On Tuesday, May 30, Zinsmeister admitted that her altered the text of the New Times piece. "Looking back, this is foolish," Zinsmeister told the Washington Post. According to the newspaper, "Zinsmeister said he did it to correct the record while protecting a young journalist who had made mistakes."
According to the Washington Post, Zinsmeister explained ther changes "by saying he has long studied issues of class and morality and he was confident he would have used the kind of specific language in the quote on the institute site rather than the more broad description in the original article."
He also acknowledged other changes "to fix errors he believed the New Times reporter had made because of misunderstandings or truncated notes -- taken in an interview in a noisy restaurant."
"I should have contacted the New Times to say that there were four errors in the story and they should be retracted and corrected...At the time it seemed innocent."
In a Zinsmeister piece dealing with the treament of captured "terrorists," he displayed his kinder, gentler side: "Would you believe that the number of formal U.S. investigations of how terror detainees are being treated recently reached 189?...Of course we need to weed out cruel or out-of-control guards, but the clear picture of the many commissions and blue-ribbon investigations is that our detainment system is pretty tight and self-regulating, that gentleness to the point of political correctness is the norm, and the rogue actions are nearly always found out and punished, usually quite severely."

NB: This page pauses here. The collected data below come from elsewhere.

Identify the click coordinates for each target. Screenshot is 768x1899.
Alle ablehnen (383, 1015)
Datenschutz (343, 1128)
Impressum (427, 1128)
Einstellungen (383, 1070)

Zinsmeister has also worked as a legislative assistant to the late Sen. Daniel Patrick Moynihan, D-N.Y., and served on the advisory board for the Foundation for Community and Faith-Centered Enterprise. In addition, he was on an Education Department school-reform panel.
In its own weird way, by praising Wal-Mart, quoting Charles Murray, and altering his own quotes, Zinsmeister is a perfect follow-up to the ethically-challenged Claude Allen. What his appointment means for domestic policy remains to be seen.